And said Crookston Police Chief Darin Selzler: “It's amazing to be part of a community like that where everybody steps up and comes out when needed. It never ceases to surprise. Everybody loves this community ... and they're willing to step up and do whatever is needed. It's great to see."

Yes, it is. And it’s happening throughout the region in recent days as residents endure two weekends of heavy rains, preceded by a nasty spring blizzard that brought a foot of snow to many parts of northeast North Dakota and northwest Minnesota.
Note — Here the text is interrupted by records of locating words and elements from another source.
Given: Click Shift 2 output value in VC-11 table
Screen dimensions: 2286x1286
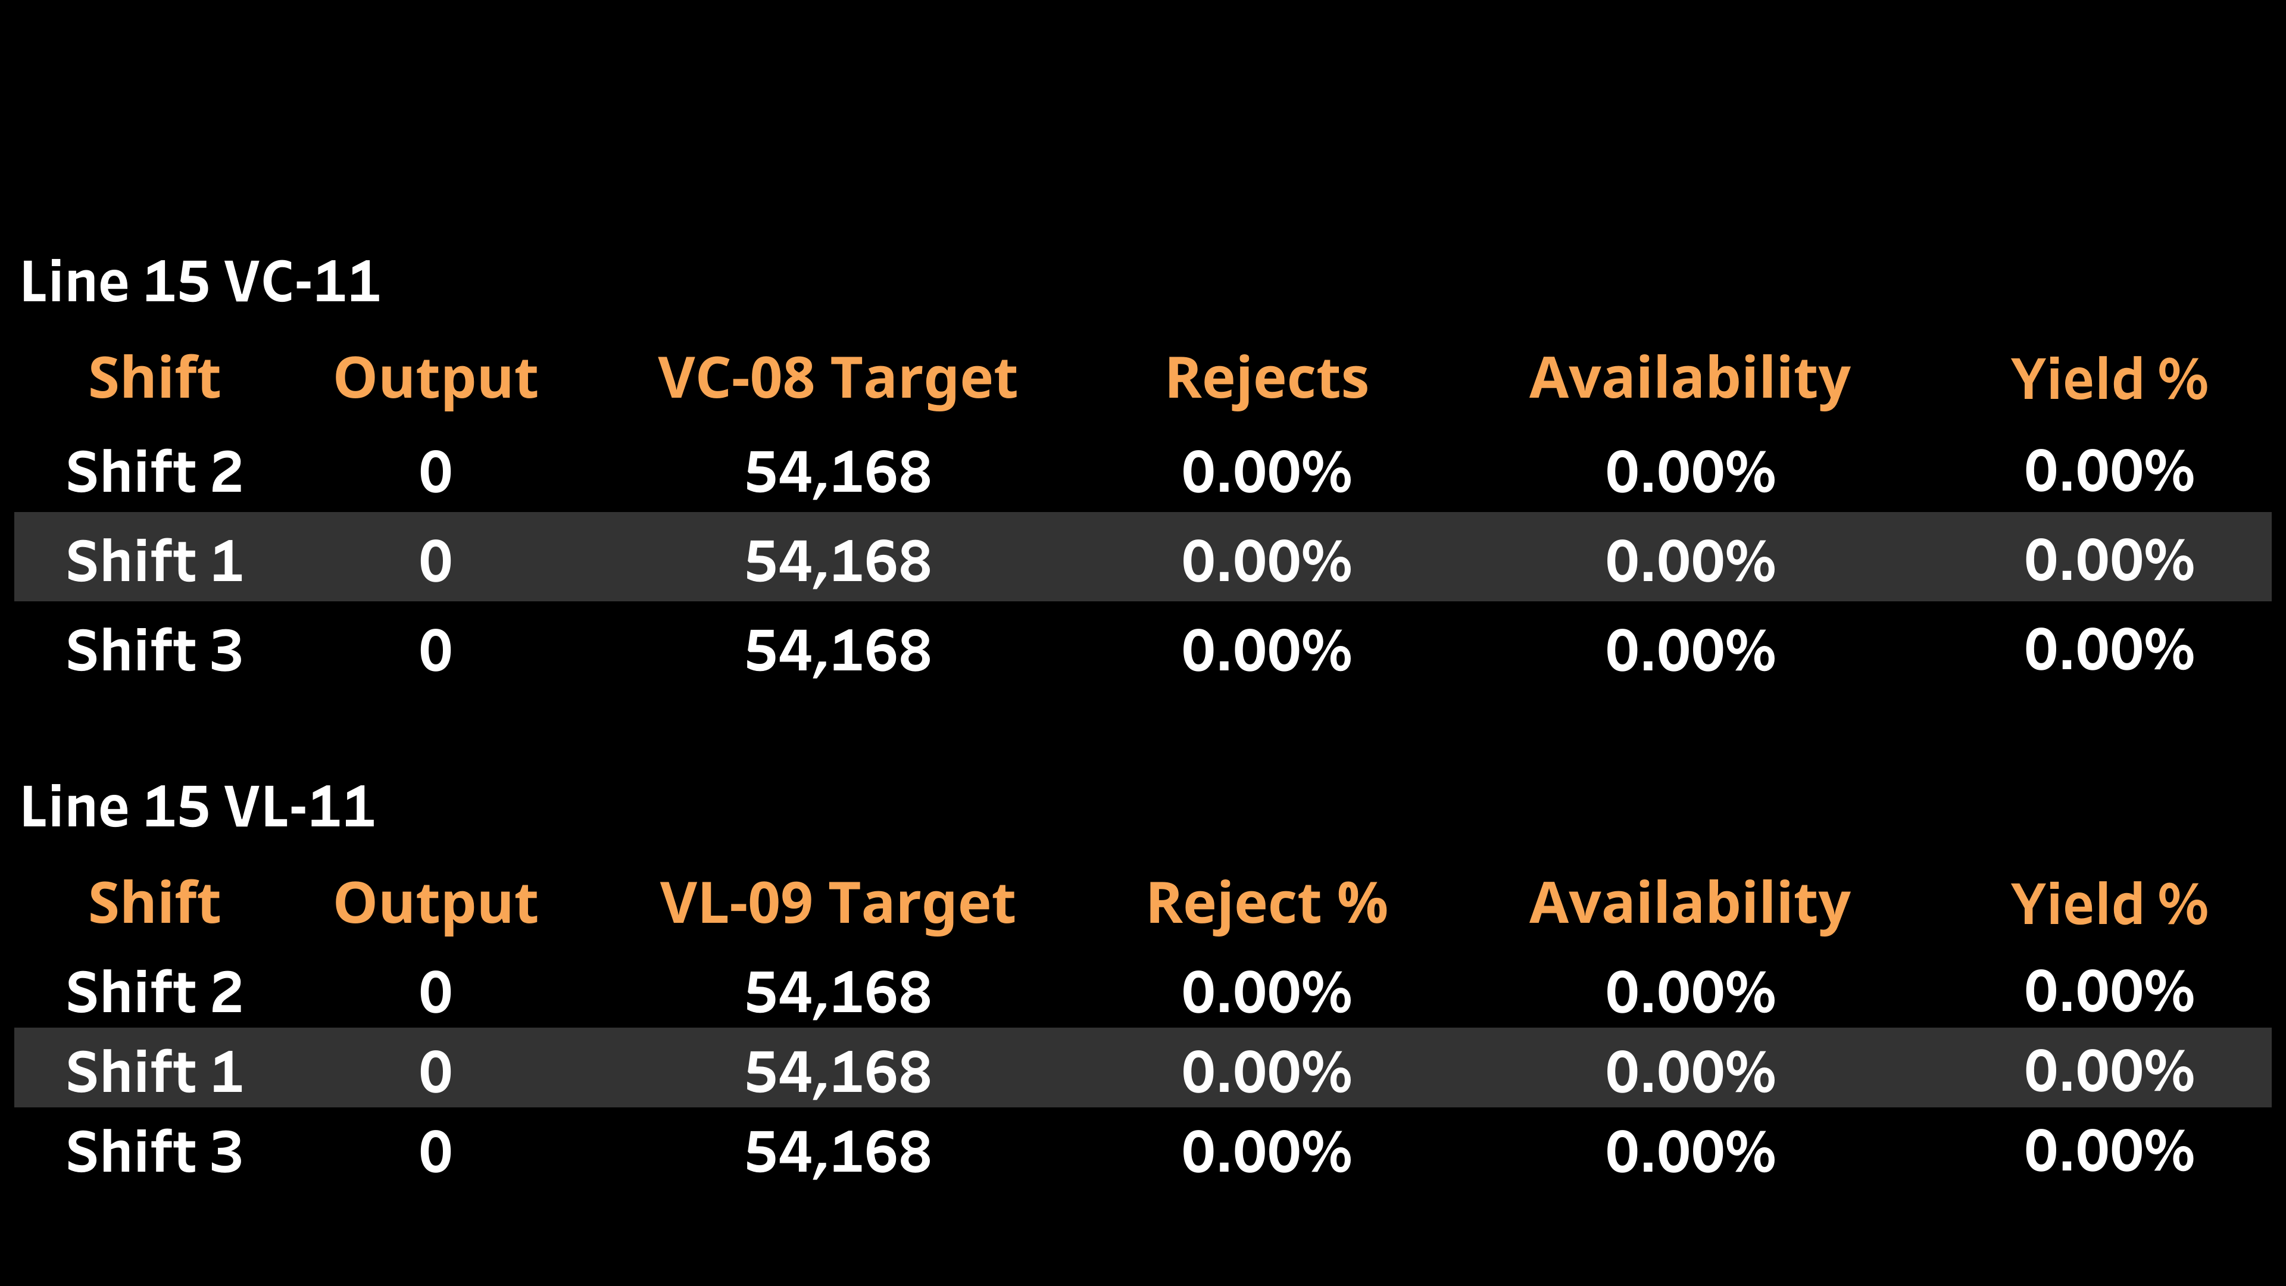Looking at the screenshot, I should point(436,471).
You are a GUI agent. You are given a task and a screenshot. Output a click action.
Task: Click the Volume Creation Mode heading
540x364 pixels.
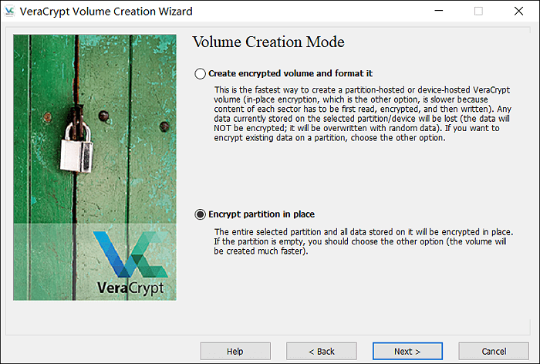268,42
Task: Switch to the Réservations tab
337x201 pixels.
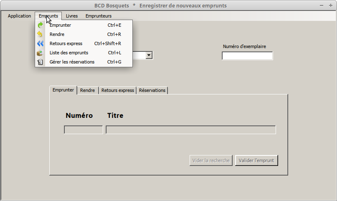Action: pyautogui.click(x=152, y=90)
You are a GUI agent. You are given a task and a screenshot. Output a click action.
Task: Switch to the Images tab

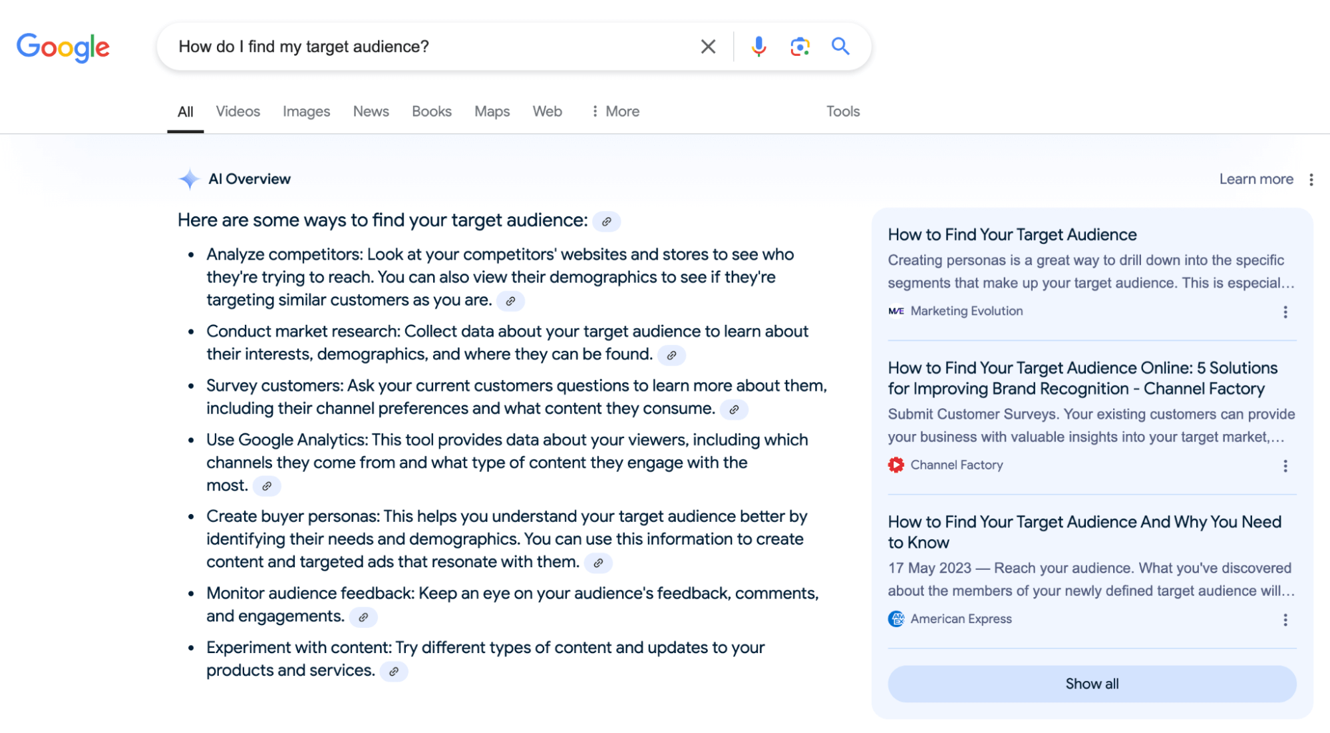(x=306, y=112)
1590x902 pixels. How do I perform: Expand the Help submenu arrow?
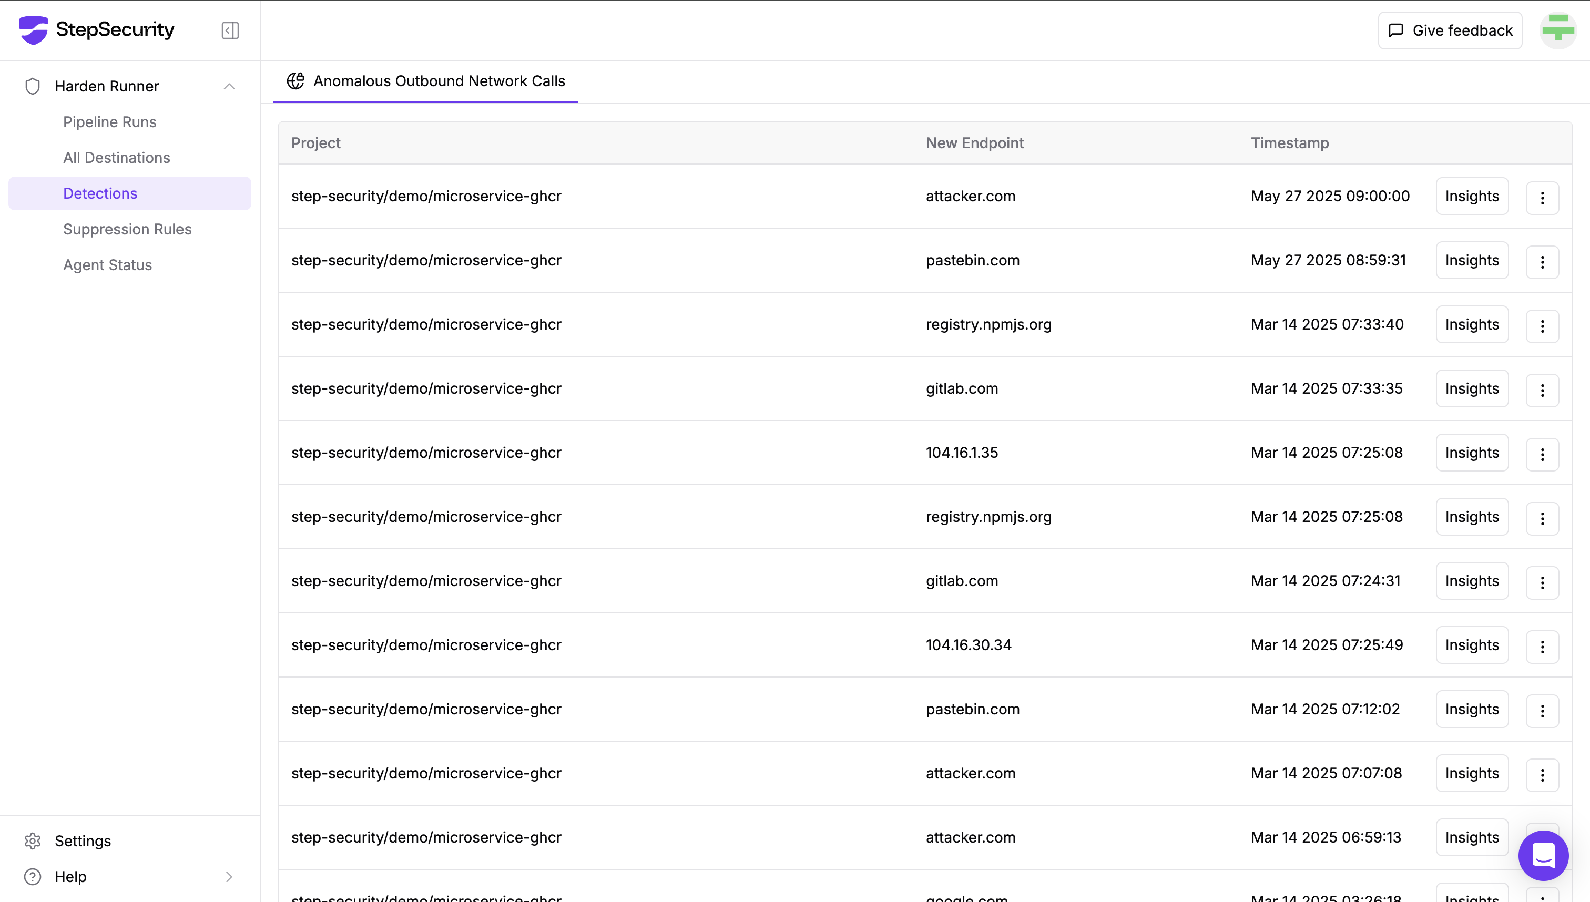(229, 877)
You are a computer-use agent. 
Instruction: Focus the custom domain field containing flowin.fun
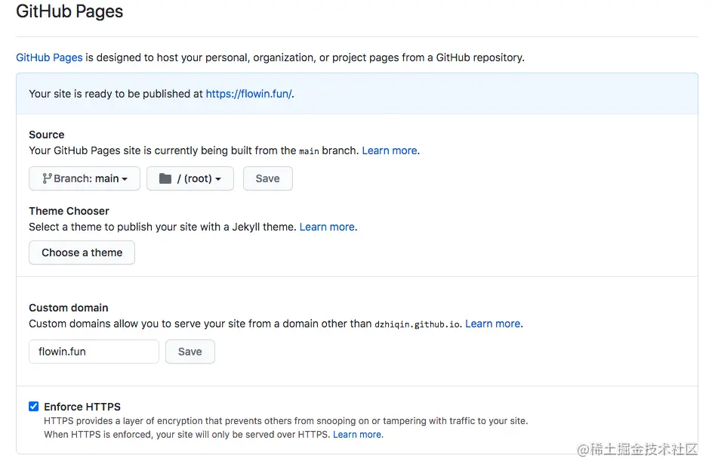pos(94,351)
In East Grand Forks and Grand Forks, flood protection systems have greatly mitigated the likelihood of devastating floods, like the historic Flood of 1997. Those permanent walls and dikes give Greater Grand Forks residents no little peace of mind, even during what before 1997 would have been considered massive flooding. But most people in this flood-prone region don’t have that luxury, and their only recourse is to don their waterproof boots and get their hands dirty, usually in terrible conditions.

We appreciate their efforts and especially the work done by people who have volunteered simply out of respect for those who have so much to lose.

Remember the quote by former President Ulysses Grant: “The friend in my adversity I shall always cherish most. I can better trust those who have helped to relieve the gloom of my dark hours than those who are so ready to enjoy with me the sunshine of my prosperity.”

Around these parts, there are many friends in times of adversity, and it’s heartening to see them answer the call to help in a time of need.